Menu Style




Blended Family - How to Smooth the Waters When Combining Families

Blended families can be a wonderfully enjoyable union between all members of both families. Combining your family with your partners can result in a happy, rewarding environment for everyone directly involved. But, how do we get to the point of calling it a success? The task of successfully combining your family with your partners can be daunting if you do not approach it correctly. Blended family relationships can be difficult to address if you and your partner attempt the transformation blindly.

If you have found yourself in a new relationship where your new partner has children, and perhaps you have children also, there are some important family issues to consider. How your children react to this new family member and/or how their children will react to you can be a daunting and yet, exciting, prospect.

Some form of hostility and a degree of turmoil can arise when the family dynamic is changed. Children often have feelings of being replaced when new partners arrive on the scene, and the acceptance of your partners children bring with it another set of issues that need to be addressed. Sometimes, children can feel left out and therefore insecure within the new relationship and occasionally this escalates to feelings of loneliness and feeling unloved. With some solid preparation and research prior to this change taking place, you can potentially prevent - or curb, some of these problems.

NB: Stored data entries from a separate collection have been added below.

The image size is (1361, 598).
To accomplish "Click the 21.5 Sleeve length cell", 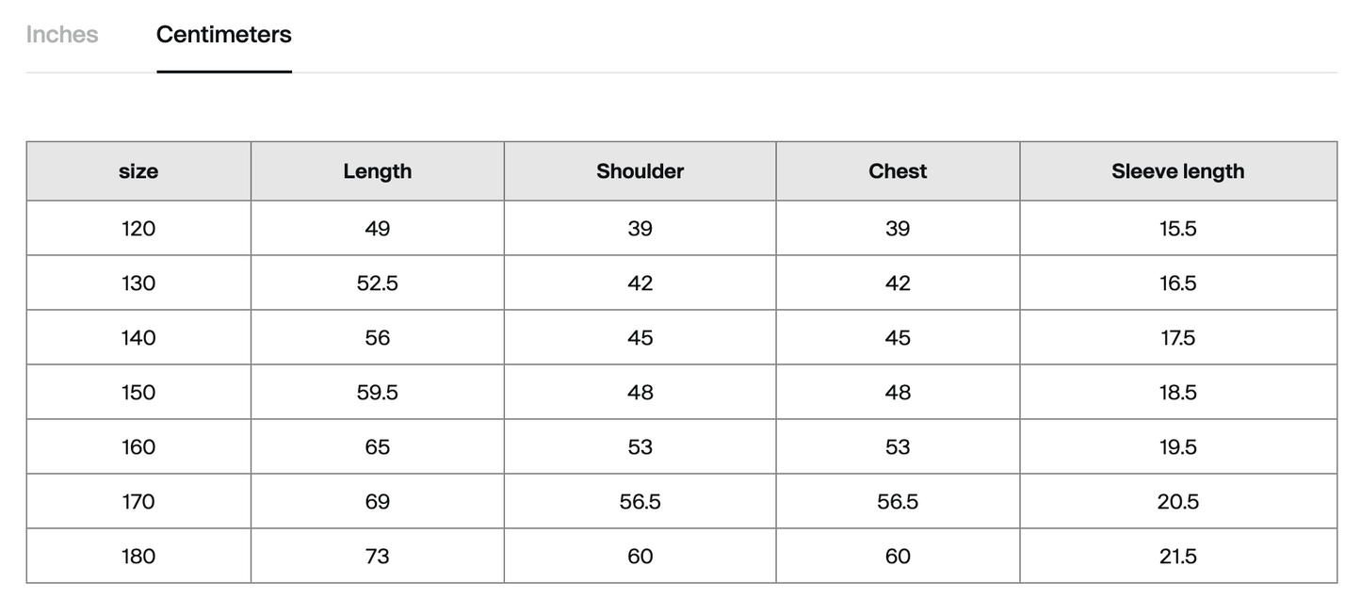I will (1178, 557).
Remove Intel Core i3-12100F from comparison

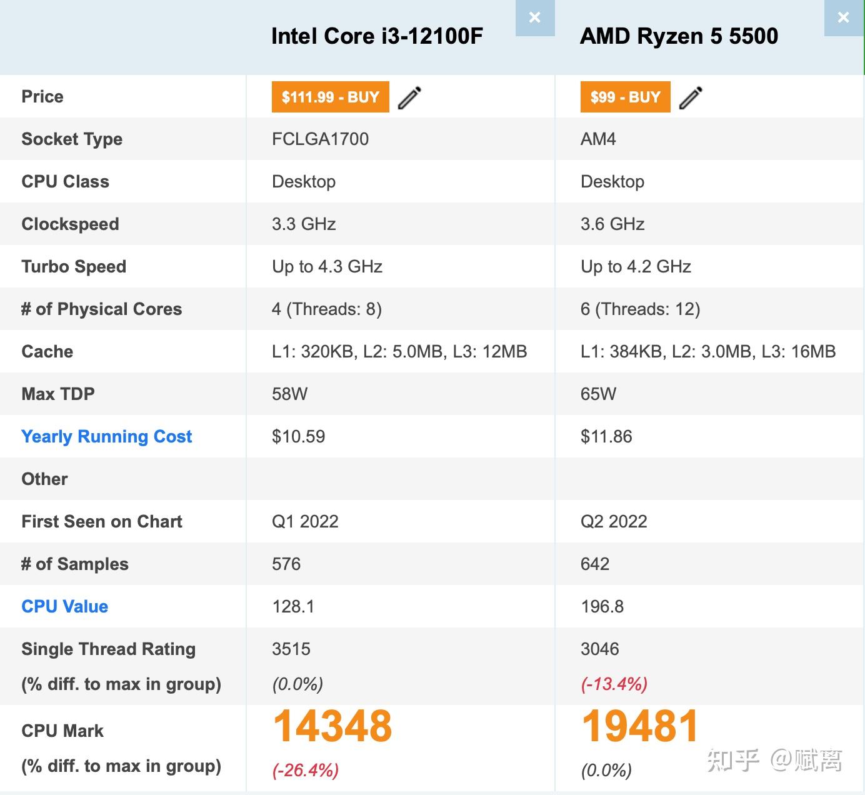(534, 18)
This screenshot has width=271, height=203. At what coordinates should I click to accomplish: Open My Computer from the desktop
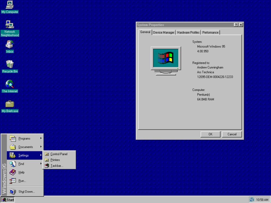pyautogui.click(x=10, y=7)
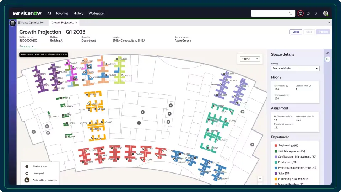
Task: Open the help question mark icon
Action: pos(308,13)
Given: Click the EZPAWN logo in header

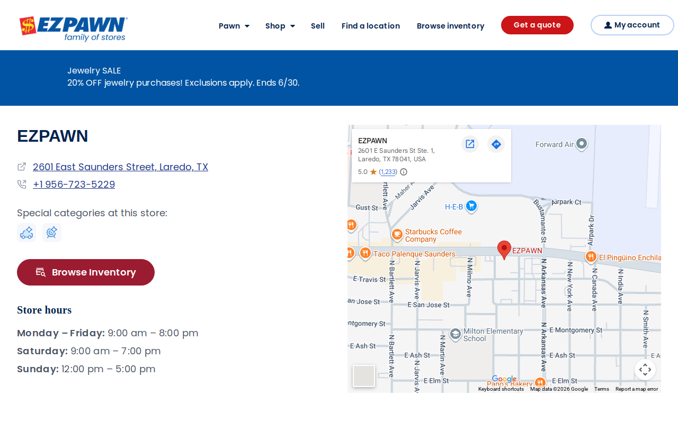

By relating to the new dynamics, it is very helpful to try and see it through the eyes of your child. Look at all the different aspects of this new arrangement, and take into account everything this child is feeling as a result of it. Sharing your parent with another adult can be pretty difficult on a child if they are used to having you all to themselves, all of the time. The family is also having to share their physical space with another person who brings with them their own sets of beliefs and values, and this can be unnerving for the child in the family. This can weigh heavily on a child if you are not addressing the situation specifically with them.

By preparing your children ahead of time as to the changes that are going to be made within the family, the element of surprise will be taken out of the situation. Getting your children's input on the situation is important, they need to know that they are being listened to and that they have a say in this arrangement also. If your child is staunchly against the relationship, try and get to exactly why it is that they feel this way. Sometimes counseling can be very useful in this situation. Children often react better with a neutral counselor than they do with their parents in this situation.

You may actually be pleasantly surprised if you approach this subject with them ahead of time. Spend time with everyone involved in this new family system. Let your children get to know your new partner in a casual and friendly environment. Let them enjoy an outing somewhere away from the family home before your new partner moves in, and have them get to know each other on neutral territory. This will also give your new partner a chance to get to know your children too of course. You will be able to see how they interact with your children and if there is the beginning of a bond or some initial problems starting to arise.

Having another person share the lives of you and your children happily, is very possible. The most important things to consider is how you approach the prospect of someone living full-time in your home with your children. Let their views and feelings be validated. Listen to what their concerns are and don't discount them. See if you can all work on their concerns together. Having a family counselor can be very effective in ironing out any issues, and usually once the counselor has given you the tools and strategies to use in dealing with future issues, you can usually handle your futures yourselves. No family is perfect all of the time. The ones that are the most happy, are the ones where all the members feel loved and secure and heard. This rule goes for the adults as well as the children.